Despite having the fourth-largest proved crude oil reserves in the world, Iran's crude oil production decreased dramatically due to the sanctions, from 4.2 million barrels per day in 2011 to one million barrels per day in 2013, according to the U.S.' Energy Information Administration.
The International Monetary Fund estimates that Iran's oil and natural gas export revenue fell in the 2013-2014 fiscal year by 11 percent to $56 billion, says the U.S. agency.
However, in the first five months of 2014, Iran's crude oil and condensate exports averaged 1.4 million barrels per day, roughly 300,000 barrels per day higher than the 2013 average, the administration quotes from the International Energy Agency.

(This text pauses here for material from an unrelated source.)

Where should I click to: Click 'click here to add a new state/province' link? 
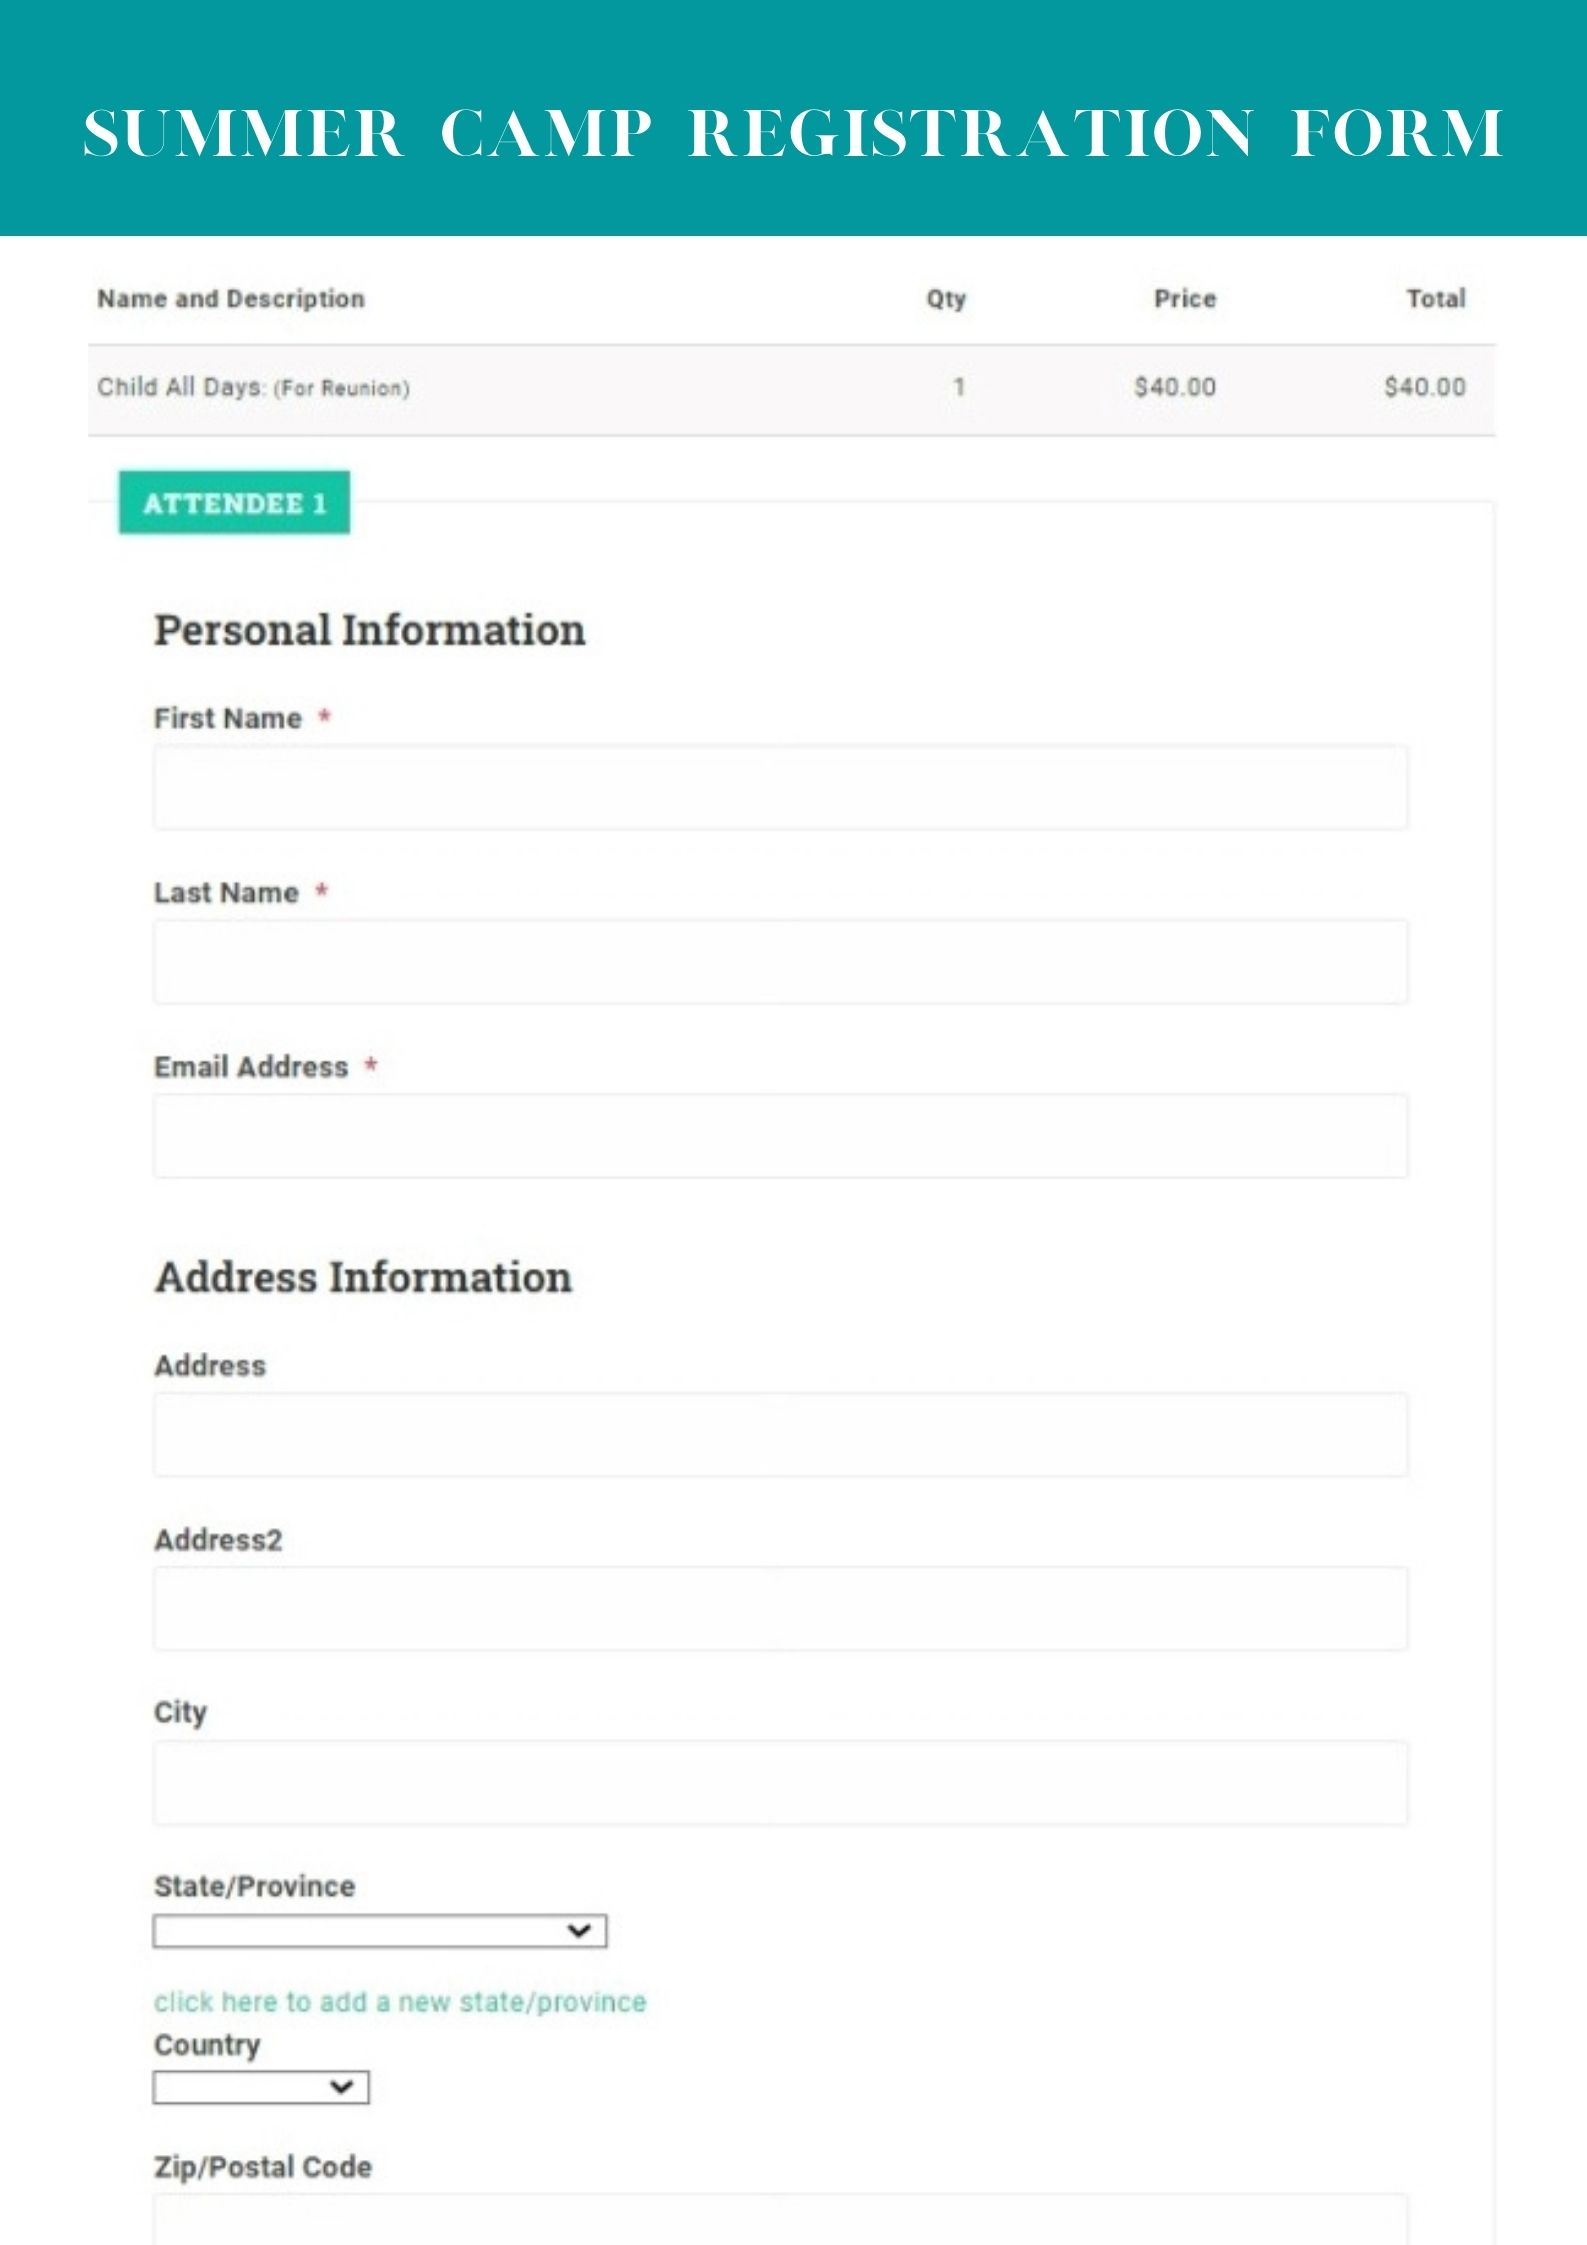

"I do not expect that lower oil prices will make Iran more willing to compromise in a nuclear deal," said Mallinson, adding that Iran has already adapted to a ‘resistance economy’ to cope with sanctions, which may help it cope with the hardship of lower oil prices.
"Iran’s leaders have staked much of their authority on standing up to the West and cannot afford to be seen to give in, so they need a deal that is favorable to Iran," he added.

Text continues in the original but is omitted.